Bangui, 25 juin 2025 – Une journée censée célébrer l’effort et l’ambition de milliers de jeunes Centrafricains s’est muée en un cauchemar indescriptible. Au lycée Barthélemy Boganda, en pleine session du baccalauréat, l’explosion d’un transformateur électrique a semé la terreur parmi plus de 5 300 candidats, déclenchant une bousculade meurtrière. Le bilan est déchirant : 29 lycéens tués, dont 16 jeunes filles, et 260 blessés, selon le ministère de la Santé. Ce drame, survenu en pleine épreuve d’histoire-géographie, expose les failles béantes d’un système éducatif et infrastructurel à bout de souffle.
Vers 13 heures, alors que les élèves planchaient sur leurs épreuves, un transformateur défectueux, situé au rez-de-chaussée du lycée, a explosé lors d’une intervention de la compagnie nationale d’électricité, Enerca. La détonation, accompagnée de fumée et d’étincelles, a été perçue comme une attaque par des candidats et surveillants terrifiés, dans un pays marqué par des années d’instabilité. La panique a transformé les salles d’examen en scènes de chaos : des élèves piétinés dans les escaliers, d’autres sautant par les fenêtres du premier étage, certains perdant la vie sur le coup. « Les surveillants ont fui les premiers, nous laissant livrés à nous-mêmes », témoigne Michael Jordy Yerima, 20 ans, rescapés avec une fracture au pied.

▶ Données de l'exercice:
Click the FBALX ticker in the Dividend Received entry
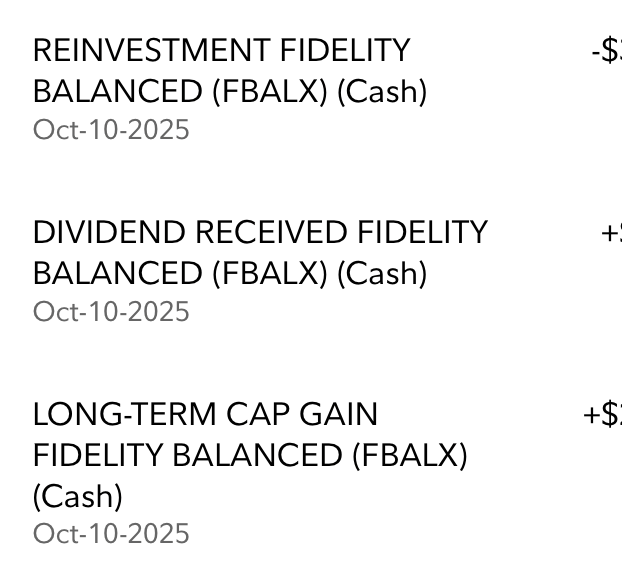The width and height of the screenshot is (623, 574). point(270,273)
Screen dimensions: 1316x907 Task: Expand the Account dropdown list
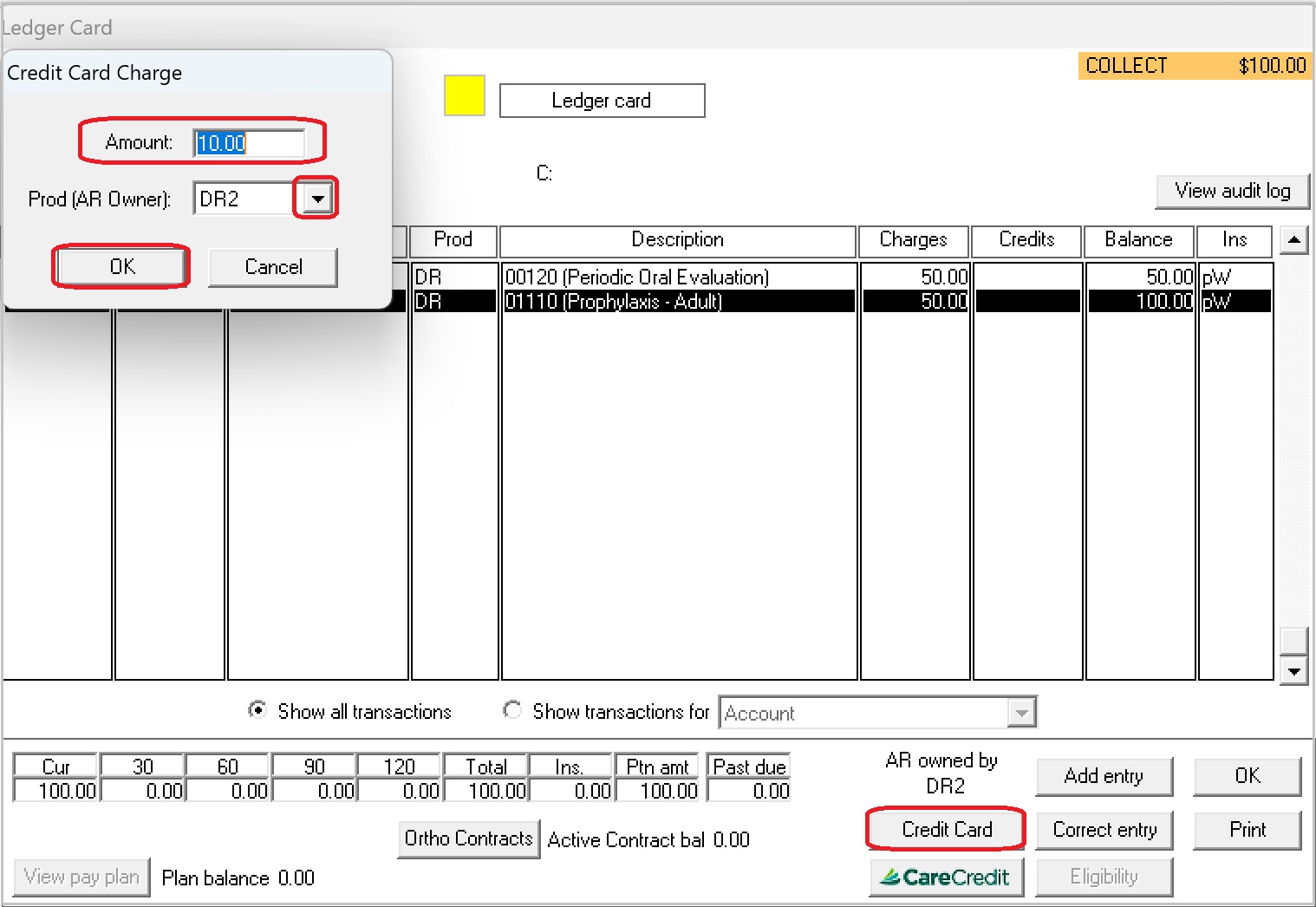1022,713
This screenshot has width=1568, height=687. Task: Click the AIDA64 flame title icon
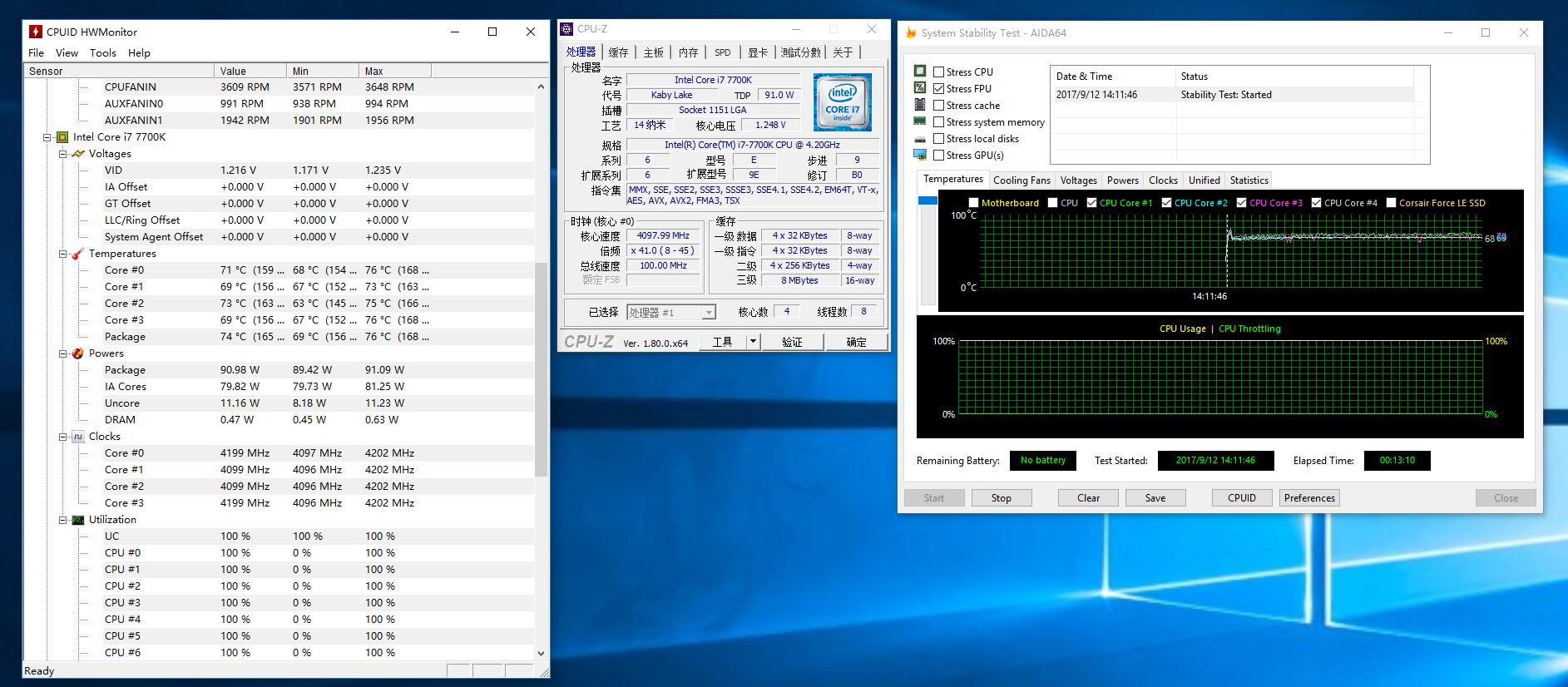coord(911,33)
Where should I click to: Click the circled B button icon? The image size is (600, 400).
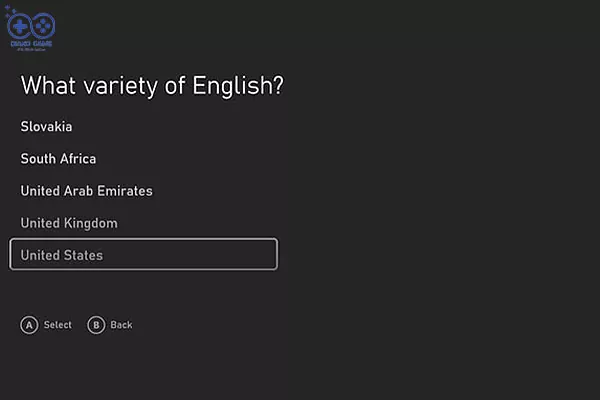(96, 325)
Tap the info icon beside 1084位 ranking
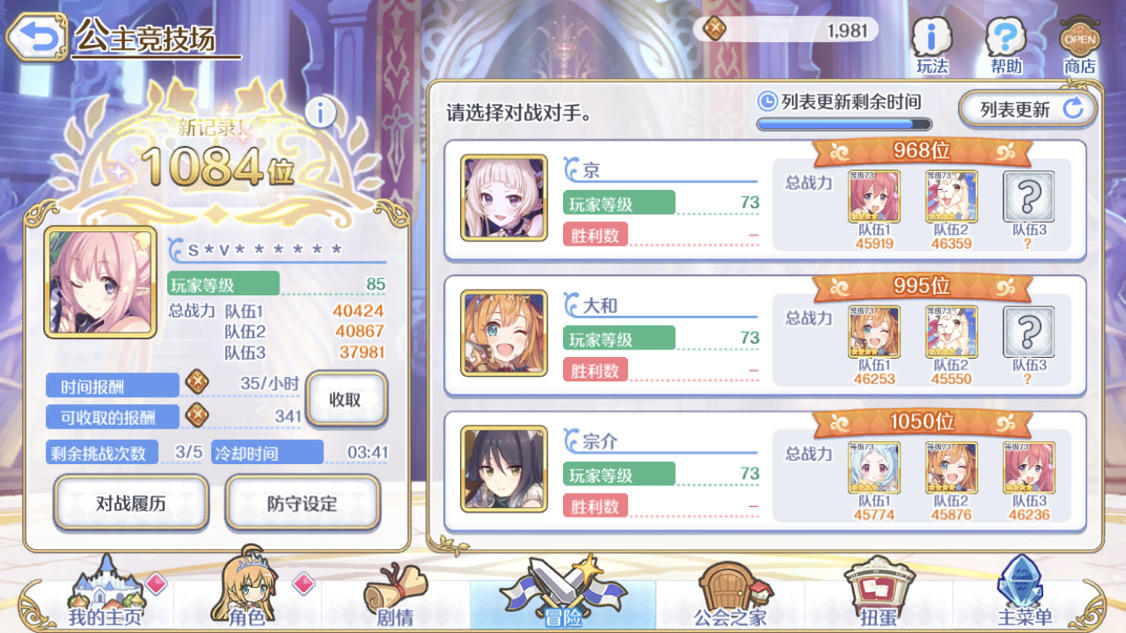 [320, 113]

▶ Exercice:
Recopiez le passage du texte sur la bousculade de Bangui allant de « Bangui, 25 juin » jusqu'à « bout de souffle. » inclus, en remplaçant « bousculade meurtrière » par « ruée meurtrière ».

▶ Corrigé:
Bangui, 25 juin 2025 – Une journée censée célébrer l’effort et l’ambition de milliers de jeunes Centrafricains s’est muée en un cauchemar indescriptible. Au lycée Barthélemy Boganda, en pleine session du baccalauréat, l’explosion d’un transformateur électrique a semé la terreur parmi plus de 5 300 candidats, déclenchant une ruée meurtrière. Le bilan est déchirant : 29 lycéens tués, dont 16 jeunes filles, et 260 blessés, selon le ministère de la Santé. Ce drame, survenu en pleine épreuve d’histoire-géographie, expose les failles béantes d’un système éducatif et infrastructurel à bout de souffle.